2. HFO Market Expansion to New Applications

Next-generation HFO applications beyond automotive and commercial HVAC include:

  • Heat pumps: Rapidly growing market for residential and commercial heating
  • Foam blowing: Construction insulation market migrating from HFCs to HFOs
  • Aviation: Sustainable aerospace cooling and fire suppression using HFOs
  • Data center cooling: Growing HFO application as data centers expand cooling demands

Each new HFO application that achieves scale adds to Opteon's TAM and volume growth runway.

3. TiO2 Capacity Rationalization (Industry or Company-Level)

If either (a) global TiO2 capacity is rationalized (weak Chinese producers exit, Venator exits), or (b) Chemours divests or idle its most marginal TiO2 capacity, the remaining industry earns higher through-cycle margins. This has happened in previous TiO2 cycles and is a plausible medium-term outcome.

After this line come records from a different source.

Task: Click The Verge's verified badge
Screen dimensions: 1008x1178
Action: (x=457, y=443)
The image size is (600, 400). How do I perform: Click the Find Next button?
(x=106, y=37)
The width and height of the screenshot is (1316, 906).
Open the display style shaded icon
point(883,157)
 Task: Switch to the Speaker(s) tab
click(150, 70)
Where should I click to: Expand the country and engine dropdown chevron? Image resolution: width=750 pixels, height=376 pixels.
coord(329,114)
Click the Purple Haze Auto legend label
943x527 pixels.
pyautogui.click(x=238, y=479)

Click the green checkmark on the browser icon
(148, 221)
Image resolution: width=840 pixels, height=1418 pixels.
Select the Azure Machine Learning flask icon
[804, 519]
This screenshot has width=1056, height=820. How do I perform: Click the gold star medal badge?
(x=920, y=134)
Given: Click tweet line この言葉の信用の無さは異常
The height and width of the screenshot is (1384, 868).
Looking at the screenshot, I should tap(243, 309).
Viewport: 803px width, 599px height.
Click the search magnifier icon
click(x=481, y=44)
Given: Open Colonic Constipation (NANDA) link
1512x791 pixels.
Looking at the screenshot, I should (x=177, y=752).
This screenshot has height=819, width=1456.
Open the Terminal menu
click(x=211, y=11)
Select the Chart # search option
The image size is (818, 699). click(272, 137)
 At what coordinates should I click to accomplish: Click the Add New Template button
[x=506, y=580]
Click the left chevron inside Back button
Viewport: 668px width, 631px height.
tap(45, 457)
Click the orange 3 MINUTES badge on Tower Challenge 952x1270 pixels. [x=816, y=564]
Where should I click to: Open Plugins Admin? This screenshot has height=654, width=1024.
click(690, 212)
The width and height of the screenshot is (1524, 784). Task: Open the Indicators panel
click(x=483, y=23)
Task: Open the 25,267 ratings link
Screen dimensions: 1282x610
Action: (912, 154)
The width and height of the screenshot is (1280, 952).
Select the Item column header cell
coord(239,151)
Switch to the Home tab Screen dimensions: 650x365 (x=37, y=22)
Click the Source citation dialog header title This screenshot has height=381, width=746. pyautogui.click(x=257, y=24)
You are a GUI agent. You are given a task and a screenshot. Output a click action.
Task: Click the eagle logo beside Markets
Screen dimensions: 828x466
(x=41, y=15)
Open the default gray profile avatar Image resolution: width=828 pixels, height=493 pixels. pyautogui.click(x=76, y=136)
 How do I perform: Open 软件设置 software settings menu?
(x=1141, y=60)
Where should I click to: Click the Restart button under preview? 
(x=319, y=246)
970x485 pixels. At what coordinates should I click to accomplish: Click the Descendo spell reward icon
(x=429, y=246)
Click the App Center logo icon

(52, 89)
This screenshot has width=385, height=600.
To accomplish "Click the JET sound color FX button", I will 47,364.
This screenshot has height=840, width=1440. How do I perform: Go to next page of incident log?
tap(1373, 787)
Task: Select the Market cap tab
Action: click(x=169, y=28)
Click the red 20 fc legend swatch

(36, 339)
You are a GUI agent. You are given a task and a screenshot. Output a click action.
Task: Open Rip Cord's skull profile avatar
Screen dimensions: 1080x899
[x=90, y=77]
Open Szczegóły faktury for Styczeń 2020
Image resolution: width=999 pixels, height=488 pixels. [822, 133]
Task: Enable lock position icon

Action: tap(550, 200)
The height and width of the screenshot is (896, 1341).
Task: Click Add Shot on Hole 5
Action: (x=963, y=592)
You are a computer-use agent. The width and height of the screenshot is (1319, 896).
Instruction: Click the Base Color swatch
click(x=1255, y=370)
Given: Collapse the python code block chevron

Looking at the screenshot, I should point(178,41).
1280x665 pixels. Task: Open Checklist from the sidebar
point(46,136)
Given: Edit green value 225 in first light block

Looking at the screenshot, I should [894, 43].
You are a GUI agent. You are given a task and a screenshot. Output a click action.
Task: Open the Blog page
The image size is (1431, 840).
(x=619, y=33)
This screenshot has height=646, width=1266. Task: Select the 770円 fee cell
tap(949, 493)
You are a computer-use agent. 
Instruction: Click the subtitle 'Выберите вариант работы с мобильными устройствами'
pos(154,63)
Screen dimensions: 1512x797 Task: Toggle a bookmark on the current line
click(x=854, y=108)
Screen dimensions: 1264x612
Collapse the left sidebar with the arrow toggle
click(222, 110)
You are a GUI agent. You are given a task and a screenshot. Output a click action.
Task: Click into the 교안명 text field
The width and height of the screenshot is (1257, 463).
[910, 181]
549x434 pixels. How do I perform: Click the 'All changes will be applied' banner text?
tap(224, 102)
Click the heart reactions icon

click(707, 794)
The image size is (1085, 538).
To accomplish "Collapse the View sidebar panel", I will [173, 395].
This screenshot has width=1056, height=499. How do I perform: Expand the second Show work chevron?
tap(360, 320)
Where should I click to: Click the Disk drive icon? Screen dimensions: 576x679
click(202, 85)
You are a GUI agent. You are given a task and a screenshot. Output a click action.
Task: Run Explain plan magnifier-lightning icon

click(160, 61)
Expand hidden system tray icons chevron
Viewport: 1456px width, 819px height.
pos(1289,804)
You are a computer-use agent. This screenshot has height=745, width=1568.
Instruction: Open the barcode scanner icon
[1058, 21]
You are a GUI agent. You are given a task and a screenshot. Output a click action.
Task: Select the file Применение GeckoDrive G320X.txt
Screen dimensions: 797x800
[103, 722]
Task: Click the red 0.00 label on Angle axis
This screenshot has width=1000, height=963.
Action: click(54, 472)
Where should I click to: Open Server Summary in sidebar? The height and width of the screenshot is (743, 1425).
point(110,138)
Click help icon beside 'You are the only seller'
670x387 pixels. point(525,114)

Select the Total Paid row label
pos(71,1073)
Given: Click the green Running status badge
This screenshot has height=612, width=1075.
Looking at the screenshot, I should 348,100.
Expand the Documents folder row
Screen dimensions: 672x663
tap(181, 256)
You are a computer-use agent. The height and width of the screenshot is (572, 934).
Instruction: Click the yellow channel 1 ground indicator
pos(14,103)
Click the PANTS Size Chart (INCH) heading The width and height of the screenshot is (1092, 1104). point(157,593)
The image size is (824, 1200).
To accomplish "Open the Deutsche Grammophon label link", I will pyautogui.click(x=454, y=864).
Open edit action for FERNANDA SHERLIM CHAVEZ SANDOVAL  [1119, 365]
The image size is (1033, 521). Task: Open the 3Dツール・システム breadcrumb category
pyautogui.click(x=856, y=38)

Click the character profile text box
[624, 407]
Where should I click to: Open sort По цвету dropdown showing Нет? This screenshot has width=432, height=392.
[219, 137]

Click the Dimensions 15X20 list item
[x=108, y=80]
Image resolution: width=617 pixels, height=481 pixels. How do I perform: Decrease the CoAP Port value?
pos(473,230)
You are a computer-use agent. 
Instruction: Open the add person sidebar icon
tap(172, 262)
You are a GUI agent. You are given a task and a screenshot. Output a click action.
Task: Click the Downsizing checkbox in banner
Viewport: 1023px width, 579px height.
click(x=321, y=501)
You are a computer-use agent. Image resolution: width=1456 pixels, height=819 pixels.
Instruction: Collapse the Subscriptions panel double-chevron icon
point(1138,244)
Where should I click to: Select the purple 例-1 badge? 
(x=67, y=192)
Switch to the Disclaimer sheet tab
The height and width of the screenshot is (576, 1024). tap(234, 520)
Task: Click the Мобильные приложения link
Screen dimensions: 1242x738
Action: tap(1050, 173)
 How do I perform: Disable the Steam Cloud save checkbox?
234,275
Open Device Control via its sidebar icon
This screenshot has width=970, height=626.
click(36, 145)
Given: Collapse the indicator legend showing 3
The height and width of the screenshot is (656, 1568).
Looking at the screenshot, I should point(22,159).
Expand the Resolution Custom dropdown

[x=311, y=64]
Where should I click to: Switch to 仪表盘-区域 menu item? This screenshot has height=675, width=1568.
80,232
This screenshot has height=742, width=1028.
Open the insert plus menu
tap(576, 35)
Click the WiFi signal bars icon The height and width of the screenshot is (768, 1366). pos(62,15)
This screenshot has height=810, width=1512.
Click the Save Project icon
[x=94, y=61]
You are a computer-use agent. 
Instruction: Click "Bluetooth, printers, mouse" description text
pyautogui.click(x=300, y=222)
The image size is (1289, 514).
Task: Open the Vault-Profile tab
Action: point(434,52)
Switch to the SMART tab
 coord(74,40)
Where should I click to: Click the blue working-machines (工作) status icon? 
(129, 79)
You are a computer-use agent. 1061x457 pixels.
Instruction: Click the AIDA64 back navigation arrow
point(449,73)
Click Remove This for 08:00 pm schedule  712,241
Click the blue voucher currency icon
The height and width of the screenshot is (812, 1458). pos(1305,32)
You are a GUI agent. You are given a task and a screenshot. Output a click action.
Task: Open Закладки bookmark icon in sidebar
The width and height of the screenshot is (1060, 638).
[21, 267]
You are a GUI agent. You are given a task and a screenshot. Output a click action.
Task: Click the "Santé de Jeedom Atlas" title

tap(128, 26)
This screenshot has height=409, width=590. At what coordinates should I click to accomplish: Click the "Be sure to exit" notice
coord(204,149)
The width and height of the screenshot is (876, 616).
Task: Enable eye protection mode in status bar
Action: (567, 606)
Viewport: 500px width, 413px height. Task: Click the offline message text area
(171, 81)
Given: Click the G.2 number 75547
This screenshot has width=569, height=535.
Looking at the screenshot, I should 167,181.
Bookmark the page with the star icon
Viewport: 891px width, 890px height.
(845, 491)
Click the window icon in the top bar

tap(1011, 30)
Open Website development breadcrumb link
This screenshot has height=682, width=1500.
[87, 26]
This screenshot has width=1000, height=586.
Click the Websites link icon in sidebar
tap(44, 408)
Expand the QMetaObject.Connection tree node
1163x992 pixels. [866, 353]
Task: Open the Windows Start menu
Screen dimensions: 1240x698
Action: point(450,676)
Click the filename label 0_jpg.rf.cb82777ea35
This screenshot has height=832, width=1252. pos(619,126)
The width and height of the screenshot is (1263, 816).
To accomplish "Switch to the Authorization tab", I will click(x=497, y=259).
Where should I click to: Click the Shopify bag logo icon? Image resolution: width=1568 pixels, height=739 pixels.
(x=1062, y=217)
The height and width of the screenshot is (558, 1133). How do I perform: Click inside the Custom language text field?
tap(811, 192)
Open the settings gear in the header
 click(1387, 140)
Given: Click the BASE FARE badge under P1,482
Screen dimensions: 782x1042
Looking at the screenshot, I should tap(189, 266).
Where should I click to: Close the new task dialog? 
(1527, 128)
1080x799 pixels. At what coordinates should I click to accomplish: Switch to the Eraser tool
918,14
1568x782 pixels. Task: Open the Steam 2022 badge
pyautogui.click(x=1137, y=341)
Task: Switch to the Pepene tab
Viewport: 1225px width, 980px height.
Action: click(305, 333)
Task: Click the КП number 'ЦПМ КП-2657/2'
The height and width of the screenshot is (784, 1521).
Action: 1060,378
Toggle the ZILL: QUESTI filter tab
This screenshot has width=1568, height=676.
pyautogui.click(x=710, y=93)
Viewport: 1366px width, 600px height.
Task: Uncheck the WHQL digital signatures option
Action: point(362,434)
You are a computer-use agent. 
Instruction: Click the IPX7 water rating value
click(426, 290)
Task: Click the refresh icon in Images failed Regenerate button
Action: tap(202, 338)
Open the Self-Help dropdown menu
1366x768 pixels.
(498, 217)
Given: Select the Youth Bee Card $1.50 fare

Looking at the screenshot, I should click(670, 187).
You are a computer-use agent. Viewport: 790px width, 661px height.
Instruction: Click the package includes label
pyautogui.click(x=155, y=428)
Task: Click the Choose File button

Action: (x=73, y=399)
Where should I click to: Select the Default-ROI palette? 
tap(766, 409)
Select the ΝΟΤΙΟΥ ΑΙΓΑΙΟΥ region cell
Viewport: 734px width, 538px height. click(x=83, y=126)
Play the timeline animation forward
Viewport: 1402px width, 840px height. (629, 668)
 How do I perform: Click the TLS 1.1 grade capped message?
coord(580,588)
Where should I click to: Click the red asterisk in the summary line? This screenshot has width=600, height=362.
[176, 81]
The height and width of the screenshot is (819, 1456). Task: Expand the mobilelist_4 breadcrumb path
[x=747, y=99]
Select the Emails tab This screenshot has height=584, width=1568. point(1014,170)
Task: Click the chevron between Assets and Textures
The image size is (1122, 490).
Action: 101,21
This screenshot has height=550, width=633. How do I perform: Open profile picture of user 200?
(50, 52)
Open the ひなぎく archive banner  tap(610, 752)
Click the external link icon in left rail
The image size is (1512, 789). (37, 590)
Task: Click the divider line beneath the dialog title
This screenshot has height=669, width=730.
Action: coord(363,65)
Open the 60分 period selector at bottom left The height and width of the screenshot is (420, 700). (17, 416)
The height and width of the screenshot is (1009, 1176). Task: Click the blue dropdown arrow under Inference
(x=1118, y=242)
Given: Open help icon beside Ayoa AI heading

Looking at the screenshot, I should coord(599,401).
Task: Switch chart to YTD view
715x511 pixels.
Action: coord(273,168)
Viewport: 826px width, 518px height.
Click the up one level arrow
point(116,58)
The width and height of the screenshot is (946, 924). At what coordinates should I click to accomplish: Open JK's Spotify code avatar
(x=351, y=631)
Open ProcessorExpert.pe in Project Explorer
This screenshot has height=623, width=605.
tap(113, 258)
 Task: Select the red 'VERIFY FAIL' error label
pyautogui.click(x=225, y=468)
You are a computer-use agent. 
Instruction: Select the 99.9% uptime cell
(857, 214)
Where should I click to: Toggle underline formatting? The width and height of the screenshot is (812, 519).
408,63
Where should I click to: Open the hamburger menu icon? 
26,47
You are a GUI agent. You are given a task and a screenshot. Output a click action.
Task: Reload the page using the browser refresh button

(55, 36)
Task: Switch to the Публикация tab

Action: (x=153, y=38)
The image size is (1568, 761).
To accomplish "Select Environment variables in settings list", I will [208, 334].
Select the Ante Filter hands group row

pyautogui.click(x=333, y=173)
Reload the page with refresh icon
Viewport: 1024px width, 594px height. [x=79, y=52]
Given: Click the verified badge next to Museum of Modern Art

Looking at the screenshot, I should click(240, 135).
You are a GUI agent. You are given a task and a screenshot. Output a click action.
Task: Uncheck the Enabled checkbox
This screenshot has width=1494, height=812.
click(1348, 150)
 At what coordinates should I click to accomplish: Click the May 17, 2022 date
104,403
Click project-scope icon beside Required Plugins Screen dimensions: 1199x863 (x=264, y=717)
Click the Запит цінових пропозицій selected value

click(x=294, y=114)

4. Leverage Reduction to Investment Grade

If Chemours executes: TiO2 recovery + Opteon compounding + PFAS payments without additional surprises → Net Debt/EBITDA falls below 2.5x by 2026-2027. Credit rating agencies upgrade to investment grade (BBB-). This:

  • Reduces interest expense materially (refinancing at lower rates)
  • Opens the stock to investment-grade-focused institutional investors
  • Enables resumption of share buybacks
  • Dramatically expands the pool of eligible buyers for the equity

Bull Case (3 Bullets)

  • Opteon becomes a standalone premium asset: AIM Act and EU F-Gas mandates drive HFO-1234yf and HFO XP volumes at 15-20% CAGR through 2028; Opteon EBITDA reaches $800M by 2027 (vs. ~$450M today), re-rating the stock to 8-10x EV/EBITDA on the TSS segment alone implies $35-45/share of value from Opteon.
  • PFAS liability contained and settled: A comprehensive settlement in 2025-2026 that caps Chemours' total additional PFAS liability at $1.5-2.0B (vs. $4B+ bear case) removes the existential discount; combined with improving leverage, the stock re-rates from ~5-6x to 7-8x EBITDA.
  • TiO2 super-cycle re-emerges: Prolonged Chinese capacity discipline (driven by regulatory crackdowns, profitability stress), combined with US/EU infrastructure spending driving coatings demand, lifts TiO2 volumes 20%+ from trough and prices toward $1,800-2,000/MT; TiO2 EBITDA recovers to $600-700M, boosting blended EBITDA above $1.5B by 2026.

Bear Case (3 Bullets)

  • PFAS liability spirals beyond settlements: State AGs + private tort claims add $2-4B+ in additional Chemours PFAS liability above and beyond the 2023 settlement; PFAS payments consume all FCF through 2030, preventing deleveraging and forcing equity dilution or asset sales; stock fair value approaches $8-12/share.
  • Opteon patent cliff arrives ahead of schedule: Daikin and/or Chinese producers enter HFO-1234yf market by 2027-2028 with patent-challenged product, triggering 30-40% HFO pricing compression; TSS EBITDA falls from $450M to $280M; the only moat Chemours possesses is breached.
  • TiO2 structural impairment: Chinese chloride-process capacity expansion (Lomon Billions' expansion programs) combines with weak global construction demand to structurally lower through-cycle TiO2 prices; Chemours' TiO2 plants cannot earn ROIC above WACC even in "up-cycles"; management forced to take impairment charges of $500M-$1B on TiO2 assets; stock trades on asset value below $15/share.